Sierra Leone – Disco camping





None of us slept particularly well last night.  Our campsite in Bo was a hotel compound.  Some of us pitched on the tennis court where there was more space.  My roomie and I opted for the covered roof terrace, which was cramped, but meant we didn’t need the tent fly and would get some air.  I had also been quick to figure out who on the truck was a snorer and made sure we were far away from the nasal orchestra.  The only downside of our dry pitch was the proximity of the worlds largest generator which ran most of the night, and an Ibiza sized speaker which was reverberating bad pop through my tent.  After much pleading to the DJ, he did turn that speaker off around 10, so it was just deafening noise from the other speakers rather than ear bursting pain!  It must be some type of African ritual, as the neighbours across the road we’re trying to outcompete with their bad music also.  I question the commercial logic of the approach as there were only 4 customers in the bar, so am pretty sure they weren’t  even covering the costs of the electricity.  We could have slept inside, if we had ‘upgraded’ to a room, but the threadbare sheets, multitudes of cockroaches, and signs advising us to keep out the rats, made the $30 upgrade fee seem a little unappealing.   

Bo mosque

Bo didn’t have much to offer, and our matter of fact, and highly amusing, driver was upfront in confessing there was nothing to see but it was en route to Tiwai.  The highlight of the town was an immaculate Lebanese run supermarket (side note – there are 4000 Lebs here, and they run 70% of the countries grocery stores).   As well as wonderful snickers icecreams and ginger nuts, they had the some delightful cock flavoured soup and garlic hair cream.   No one is happier than a group of dirty tired hungry western overlanders in an air conditioned supermarket with icecream.  
Yummy cock soup

Garlic hair paste
We rolled into Tiwai in Amineh the truck to a loud chorus of “Pumoy, Pumoy” which means ‘whiteperson’ in the Mende dialect.
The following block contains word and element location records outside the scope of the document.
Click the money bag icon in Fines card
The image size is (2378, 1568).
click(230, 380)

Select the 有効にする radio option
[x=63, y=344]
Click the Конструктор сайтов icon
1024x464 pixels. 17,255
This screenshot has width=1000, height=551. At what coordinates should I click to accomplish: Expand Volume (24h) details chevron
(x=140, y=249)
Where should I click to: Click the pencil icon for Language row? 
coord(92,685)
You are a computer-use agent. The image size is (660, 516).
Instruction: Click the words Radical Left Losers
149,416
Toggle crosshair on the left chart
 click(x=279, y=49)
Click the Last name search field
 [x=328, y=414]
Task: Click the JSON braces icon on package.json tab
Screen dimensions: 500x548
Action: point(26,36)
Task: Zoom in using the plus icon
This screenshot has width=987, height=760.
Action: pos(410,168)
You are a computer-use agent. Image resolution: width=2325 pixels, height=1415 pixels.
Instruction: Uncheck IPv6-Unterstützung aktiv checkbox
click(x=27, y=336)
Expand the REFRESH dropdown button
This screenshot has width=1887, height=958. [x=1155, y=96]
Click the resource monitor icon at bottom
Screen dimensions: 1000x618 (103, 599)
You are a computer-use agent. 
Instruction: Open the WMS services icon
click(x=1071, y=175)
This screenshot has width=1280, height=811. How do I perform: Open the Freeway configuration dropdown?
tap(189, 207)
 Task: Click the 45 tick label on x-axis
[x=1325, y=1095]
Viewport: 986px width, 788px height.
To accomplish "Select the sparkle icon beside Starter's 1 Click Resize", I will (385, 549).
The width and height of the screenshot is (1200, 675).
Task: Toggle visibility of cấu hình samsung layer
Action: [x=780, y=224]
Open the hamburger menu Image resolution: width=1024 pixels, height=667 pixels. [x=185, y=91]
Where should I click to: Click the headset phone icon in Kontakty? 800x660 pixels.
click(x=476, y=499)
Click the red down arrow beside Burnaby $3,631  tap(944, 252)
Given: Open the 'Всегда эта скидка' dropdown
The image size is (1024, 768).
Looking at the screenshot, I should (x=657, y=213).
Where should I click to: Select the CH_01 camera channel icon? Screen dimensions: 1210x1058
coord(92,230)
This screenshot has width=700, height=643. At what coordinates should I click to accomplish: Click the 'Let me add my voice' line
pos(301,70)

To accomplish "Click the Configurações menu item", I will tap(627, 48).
Foreigners are few and far between on these parts, with the exception of a few aid workers who make their way up here over the dirt roads to see the primates on Tiwai island. And apart from Amineh, there has likely only been 1-2 overland trucks pass through each year. While we are all accustomed to the kids yelling and waving, we are pleasantly surprised to get a wave and a smile from almost everyone we pass. We must look like the travelling circus. It’s been a long day to get here. 90km from Bo, but the 60km on the dirt roads has taken us 5 hours.  

We were instant celebrities! The truck was surrounded by waving young kids and when I hopped off the truck I was swarmed by kids. One clinging to each leg and one on each hand. They took us around our campsite which was lovely and quiet. One toilet box and a shower cubicle with a bucket of water and a few hammocks. No running water, electricity or phone signal. Perfect!